La multiplication des types de thérapies est elle aussi exponentielle, ce qui est un indicateur d'un bien piètre résultat. À lire «l'ineffable Guide Ressources» où s'alimentent les adeptes du nouvel âge, «on peut se demander comment il se trouve encore des gens en difficulté» tellement il y a de thérapies pour chaque problème», observe le psychoéducateur.

Faudrait-il donc laisser tomber toute intervention de type psychosocial? Pour Serge Larivée, il s'agirait plutôt de réorienter ces interventions pour leur faire jouer un rôle préventif plutôt que curatif. De plus, il considère que les situations d'échec peuvent être des mines d'or pour ceux qui savent en tirer les renseignements utiles.

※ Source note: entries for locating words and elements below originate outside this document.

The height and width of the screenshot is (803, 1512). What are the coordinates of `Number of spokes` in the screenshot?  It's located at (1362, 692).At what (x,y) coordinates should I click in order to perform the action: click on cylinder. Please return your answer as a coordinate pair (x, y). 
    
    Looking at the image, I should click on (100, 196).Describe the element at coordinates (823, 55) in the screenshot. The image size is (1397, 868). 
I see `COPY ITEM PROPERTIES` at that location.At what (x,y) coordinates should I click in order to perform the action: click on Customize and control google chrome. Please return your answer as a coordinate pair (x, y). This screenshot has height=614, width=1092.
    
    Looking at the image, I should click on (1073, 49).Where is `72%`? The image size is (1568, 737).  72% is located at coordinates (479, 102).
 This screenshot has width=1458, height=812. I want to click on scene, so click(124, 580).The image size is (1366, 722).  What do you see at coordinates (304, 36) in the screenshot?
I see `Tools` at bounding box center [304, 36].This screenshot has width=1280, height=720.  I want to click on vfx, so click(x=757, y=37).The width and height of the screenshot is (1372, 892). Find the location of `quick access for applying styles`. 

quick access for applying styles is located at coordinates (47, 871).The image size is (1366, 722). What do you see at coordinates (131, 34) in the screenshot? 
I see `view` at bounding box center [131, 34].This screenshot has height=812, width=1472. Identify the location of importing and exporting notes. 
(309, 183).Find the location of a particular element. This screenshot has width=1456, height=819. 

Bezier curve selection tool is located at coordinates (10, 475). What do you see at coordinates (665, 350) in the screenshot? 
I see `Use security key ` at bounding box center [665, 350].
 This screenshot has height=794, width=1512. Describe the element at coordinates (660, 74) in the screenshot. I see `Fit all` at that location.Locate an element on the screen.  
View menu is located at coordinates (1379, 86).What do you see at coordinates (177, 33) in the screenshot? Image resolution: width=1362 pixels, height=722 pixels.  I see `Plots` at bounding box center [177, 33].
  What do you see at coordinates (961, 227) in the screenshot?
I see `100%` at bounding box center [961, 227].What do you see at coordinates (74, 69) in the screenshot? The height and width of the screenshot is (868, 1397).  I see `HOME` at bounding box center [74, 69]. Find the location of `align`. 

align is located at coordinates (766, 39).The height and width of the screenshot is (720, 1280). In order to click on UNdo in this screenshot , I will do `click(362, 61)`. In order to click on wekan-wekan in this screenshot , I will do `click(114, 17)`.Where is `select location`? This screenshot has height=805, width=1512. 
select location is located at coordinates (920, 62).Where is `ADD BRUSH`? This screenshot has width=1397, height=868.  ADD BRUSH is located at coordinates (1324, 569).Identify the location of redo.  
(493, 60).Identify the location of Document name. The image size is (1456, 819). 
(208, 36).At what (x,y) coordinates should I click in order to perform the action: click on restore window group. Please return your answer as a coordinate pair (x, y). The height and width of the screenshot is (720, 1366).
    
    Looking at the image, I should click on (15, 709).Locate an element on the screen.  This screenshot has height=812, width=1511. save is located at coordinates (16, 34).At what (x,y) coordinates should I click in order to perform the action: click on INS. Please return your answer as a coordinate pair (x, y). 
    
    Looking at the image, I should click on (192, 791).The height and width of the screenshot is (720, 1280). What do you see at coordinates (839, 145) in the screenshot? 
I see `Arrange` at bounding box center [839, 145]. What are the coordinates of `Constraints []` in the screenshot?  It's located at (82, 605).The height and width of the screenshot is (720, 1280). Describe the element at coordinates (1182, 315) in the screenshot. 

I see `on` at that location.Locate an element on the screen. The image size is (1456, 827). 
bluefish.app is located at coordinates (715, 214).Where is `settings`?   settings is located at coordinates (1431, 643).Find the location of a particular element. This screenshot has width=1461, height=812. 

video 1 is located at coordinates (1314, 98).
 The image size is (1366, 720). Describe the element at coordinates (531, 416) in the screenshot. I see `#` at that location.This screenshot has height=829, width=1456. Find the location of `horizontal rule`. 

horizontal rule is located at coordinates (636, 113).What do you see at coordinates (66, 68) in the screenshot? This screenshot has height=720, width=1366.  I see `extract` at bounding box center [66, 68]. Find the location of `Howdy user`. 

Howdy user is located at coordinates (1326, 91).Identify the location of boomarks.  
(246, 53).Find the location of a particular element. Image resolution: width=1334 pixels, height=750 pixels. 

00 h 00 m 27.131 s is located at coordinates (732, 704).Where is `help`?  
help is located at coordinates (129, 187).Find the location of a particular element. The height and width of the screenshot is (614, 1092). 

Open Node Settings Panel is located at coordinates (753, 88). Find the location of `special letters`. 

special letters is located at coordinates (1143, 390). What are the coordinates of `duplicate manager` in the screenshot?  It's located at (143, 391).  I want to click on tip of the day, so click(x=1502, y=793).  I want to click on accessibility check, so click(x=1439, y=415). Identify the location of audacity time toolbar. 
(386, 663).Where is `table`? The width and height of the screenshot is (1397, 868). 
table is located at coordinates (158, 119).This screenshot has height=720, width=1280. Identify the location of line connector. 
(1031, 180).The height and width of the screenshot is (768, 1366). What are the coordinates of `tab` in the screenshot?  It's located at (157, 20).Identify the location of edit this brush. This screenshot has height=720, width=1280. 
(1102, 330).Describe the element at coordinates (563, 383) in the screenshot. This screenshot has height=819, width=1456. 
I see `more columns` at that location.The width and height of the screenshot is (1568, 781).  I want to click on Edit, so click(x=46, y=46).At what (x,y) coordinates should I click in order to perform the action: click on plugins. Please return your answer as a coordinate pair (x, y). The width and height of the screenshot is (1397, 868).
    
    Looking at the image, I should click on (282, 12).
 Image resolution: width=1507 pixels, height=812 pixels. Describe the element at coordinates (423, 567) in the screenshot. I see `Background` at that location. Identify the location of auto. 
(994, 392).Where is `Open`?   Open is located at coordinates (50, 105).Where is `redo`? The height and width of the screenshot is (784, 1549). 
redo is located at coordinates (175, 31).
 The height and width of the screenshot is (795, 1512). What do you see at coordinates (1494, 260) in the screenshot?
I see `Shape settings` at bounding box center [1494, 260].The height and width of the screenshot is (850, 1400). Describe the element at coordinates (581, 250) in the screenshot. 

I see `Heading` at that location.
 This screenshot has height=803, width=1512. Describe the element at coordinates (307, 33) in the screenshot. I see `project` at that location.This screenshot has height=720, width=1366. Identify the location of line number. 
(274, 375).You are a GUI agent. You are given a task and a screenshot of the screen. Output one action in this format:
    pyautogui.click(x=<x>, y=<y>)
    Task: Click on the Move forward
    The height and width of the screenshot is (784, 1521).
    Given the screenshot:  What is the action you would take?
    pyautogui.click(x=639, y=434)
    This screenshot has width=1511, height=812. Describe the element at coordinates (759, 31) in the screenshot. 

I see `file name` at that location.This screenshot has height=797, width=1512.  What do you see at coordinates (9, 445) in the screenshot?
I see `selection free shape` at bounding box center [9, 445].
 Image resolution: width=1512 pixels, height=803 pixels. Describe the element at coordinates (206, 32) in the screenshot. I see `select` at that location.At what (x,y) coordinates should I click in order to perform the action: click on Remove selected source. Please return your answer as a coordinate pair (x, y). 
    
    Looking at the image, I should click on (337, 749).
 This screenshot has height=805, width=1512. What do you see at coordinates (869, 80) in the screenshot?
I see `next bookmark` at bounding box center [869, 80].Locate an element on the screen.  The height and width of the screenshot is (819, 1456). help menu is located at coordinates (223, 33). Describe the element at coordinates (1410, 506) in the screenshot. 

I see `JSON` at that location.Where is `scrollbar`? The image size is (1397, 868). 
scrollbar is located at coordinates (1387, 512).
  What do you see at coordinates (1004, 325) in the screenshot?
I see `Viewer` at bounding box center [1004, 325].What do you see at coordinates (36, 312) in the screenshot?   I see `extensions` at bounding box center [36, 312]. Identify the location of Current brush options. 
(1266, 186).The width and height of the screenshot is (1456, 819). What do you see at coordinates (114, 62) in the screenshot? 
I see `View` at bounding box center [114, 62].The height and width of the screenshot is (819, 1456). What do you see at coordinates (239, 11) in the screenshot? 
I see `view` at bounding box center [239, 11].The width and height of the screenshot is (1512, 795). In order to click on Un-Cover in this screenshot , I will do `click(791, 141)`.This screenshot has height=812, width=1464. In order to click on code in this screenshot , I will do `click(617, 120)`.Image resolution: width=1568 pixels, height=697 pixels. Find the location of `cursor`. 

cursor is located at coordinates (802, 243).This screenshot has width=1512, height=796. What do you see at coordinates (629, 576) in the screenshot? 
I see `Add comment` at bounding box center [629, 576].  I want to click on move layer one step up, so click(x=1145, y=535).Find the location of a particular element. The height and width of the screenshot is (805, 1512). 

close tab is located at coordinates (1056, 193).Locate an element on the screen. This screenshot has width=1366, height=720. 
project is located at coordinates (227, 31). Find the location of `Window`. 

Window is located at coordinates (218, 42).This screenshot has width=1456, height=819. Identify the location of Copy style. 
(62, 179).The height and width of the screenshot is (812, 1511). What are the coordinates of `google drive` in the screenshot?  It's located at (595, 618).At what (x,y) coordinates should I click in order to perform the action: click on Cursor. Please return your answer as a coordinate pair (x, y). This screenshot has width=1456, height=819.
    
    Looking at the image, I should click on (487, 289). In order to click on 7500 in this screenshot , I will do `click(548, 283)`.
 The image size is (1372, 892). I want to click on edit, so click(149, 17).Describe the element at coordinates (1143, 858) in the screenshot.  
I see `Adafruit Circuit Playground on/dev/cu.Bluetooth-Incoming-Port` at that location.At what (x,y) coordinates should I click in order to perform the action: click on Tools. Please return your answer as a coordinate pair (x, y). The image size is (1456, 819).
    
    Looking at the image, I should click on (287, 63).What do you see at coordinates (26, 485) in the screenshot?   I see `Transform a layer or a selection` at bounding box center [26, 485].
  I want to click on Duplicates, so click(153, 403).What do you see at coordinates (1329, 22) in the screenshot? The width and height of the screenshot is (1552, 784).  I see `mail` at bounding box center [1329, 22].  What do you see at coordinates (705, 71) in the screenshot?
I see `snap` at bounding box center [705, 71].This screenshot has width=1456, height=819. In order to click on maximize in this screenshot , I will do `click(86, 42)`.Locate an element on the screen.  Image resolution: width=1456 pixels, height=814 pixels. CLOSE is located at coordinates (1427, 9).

«Il faut surtout que les professionnels sachent que l'effet de leurs interventions n'est pas nécessairement celui qui est attendu», ajoute-t-il, signalant qu'il y a également parfois des effets négatifs.« S'il y a tant de dépressions dans ce milieu, c'est que l'on se conte des histoires. Il faut laisser tomber la prétention à l'efficacité lorsque aucune étude n'a démontré cette efficacité. Sans devenir des expérimentateurs de laboratoire, les intervenants doivent apprendre à fonder leurs interventions sur des théories scientifiquement démontrées.»

L'éthique professionnelle commande du même coup de réviser les codes de déontologie «peut-être trop vertueux ou trop politiquement corrects.»

Daniel Baril

(1). Serge Larivée, «Le marché de l'intervention psychosociale: une fraude collective politiquement correcte», Revue canadienne de psychoéducation, vol. 25, no 1, 1996, p.1.